WEDNESDAY, May 16 (HealthDay News) -- Short people and tall people can receive serious injuries from air bags, a new study found.
"This is the first time that there is proof to substantiate the concern about small-stature occupants, and it is the first time that there has been any implication that tall people are also at risk," said lead researcher Dr. Craig Newgard, an assistant professor of emergency medicine and public health and preventive medicine Oregon Health & Science University.
Results of the study are expected to be presented Friday at the Society for Academic Emergency Medicine annual meeting, in Chicago.
While there have been reports that short people are at risk from air bags, that risk has never been conclusively demonstrated, Newgard said. "We found that small stature and large stature people, male and female, were at risk for injury from an air bag as opposed to having a protective benefit," he said.
Newgard said that the study researchers examined more than 11 years of data. That data included results for both older air bags and the newer "smart" air bags, which are designed to compensate for a person's weight. But, it was impossible to determine how many of each type of air bag was reflected in the data, he said.
Newgard and co-author John McConnell collected data on 67,284 drivers and front-seat passengers involved in car crashes. They found that while air bags were effective for people of medium height -- from 5 feet 3 inches tall to 5 feet 11 inches tall -- they were actually harmful to people shorter than 4 feet 11 inches tall and those more than 6 feet 3 inches tall. Body weight was not a factor in injury rates.

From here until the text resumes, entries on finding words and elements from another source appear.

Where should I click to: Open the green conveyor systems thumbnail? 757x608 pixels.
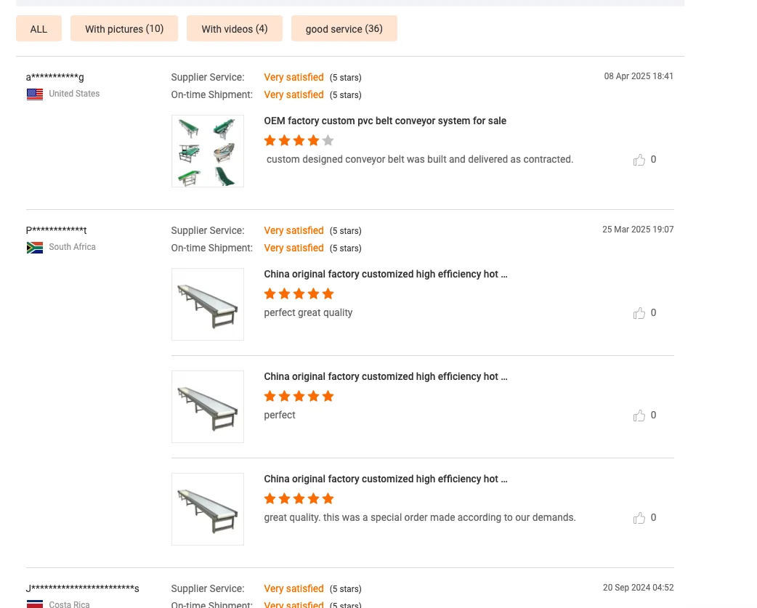click(x=208, y=151)
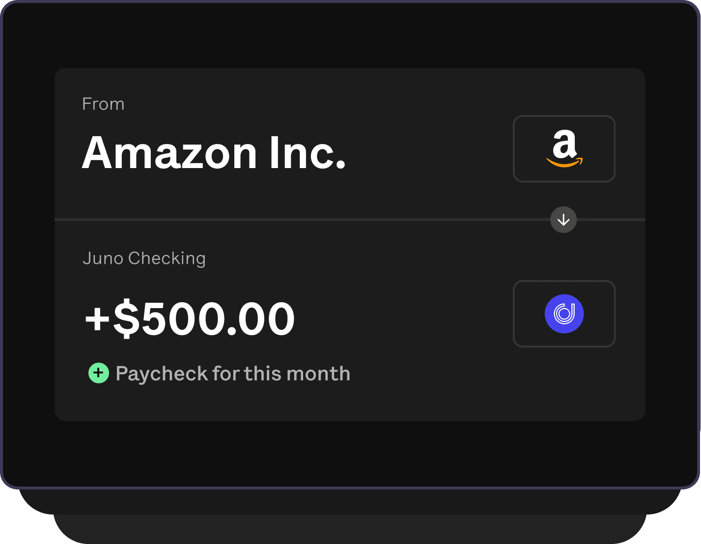
Task: Expand the From section header
Action: click(103, 104)
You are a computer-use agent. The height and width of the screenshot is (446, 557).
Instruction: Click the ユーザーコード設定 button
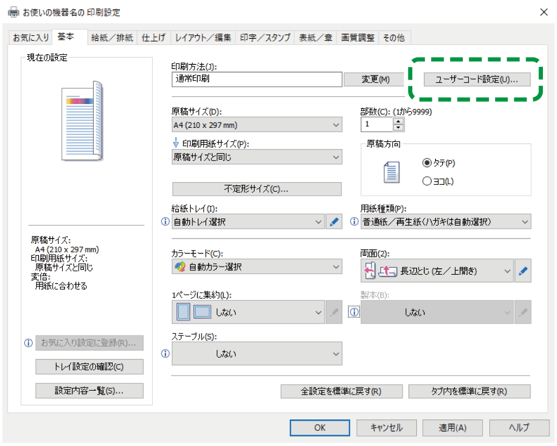[x=477, y=80]
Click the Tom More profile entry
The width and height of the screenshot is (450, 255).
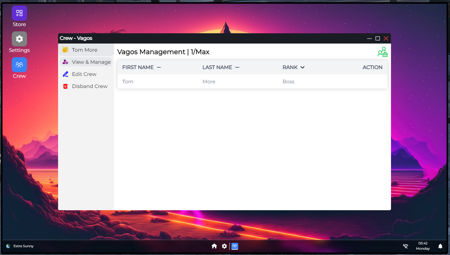(x=84, y=50)
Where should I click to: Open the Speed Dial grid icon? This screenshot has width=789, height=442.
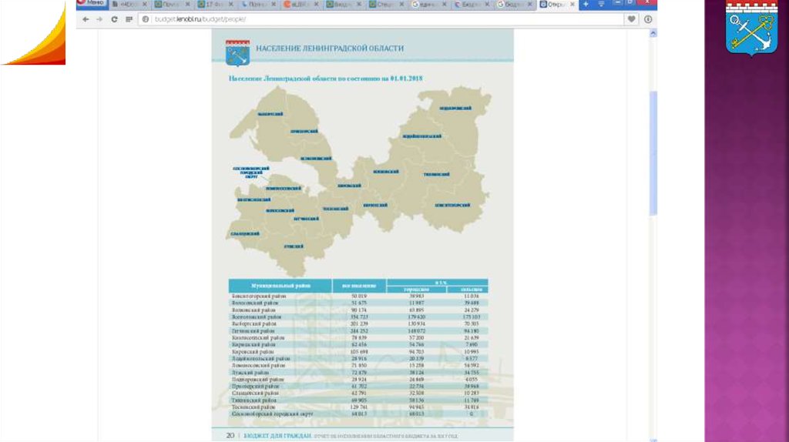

"If you are of short stature or tall stature you may be putting yourself at risk for injury by riding in the front seat of a vehicle that has an air bag," Newgard said. "Right now, there is no federal safety guideline regarding occupant size for adults and air bags."
One expert said he wasn't sure that the study findings were conclusive, especially when it comes to tall people.
For starters, the study didn't include separate data for new air bags, said Toben Nelson, an assistant professor of epidemiology at the University of Minnesota School of Public Health. "There should be enough data to look at revised air bag design to see if that has made a difference," he said.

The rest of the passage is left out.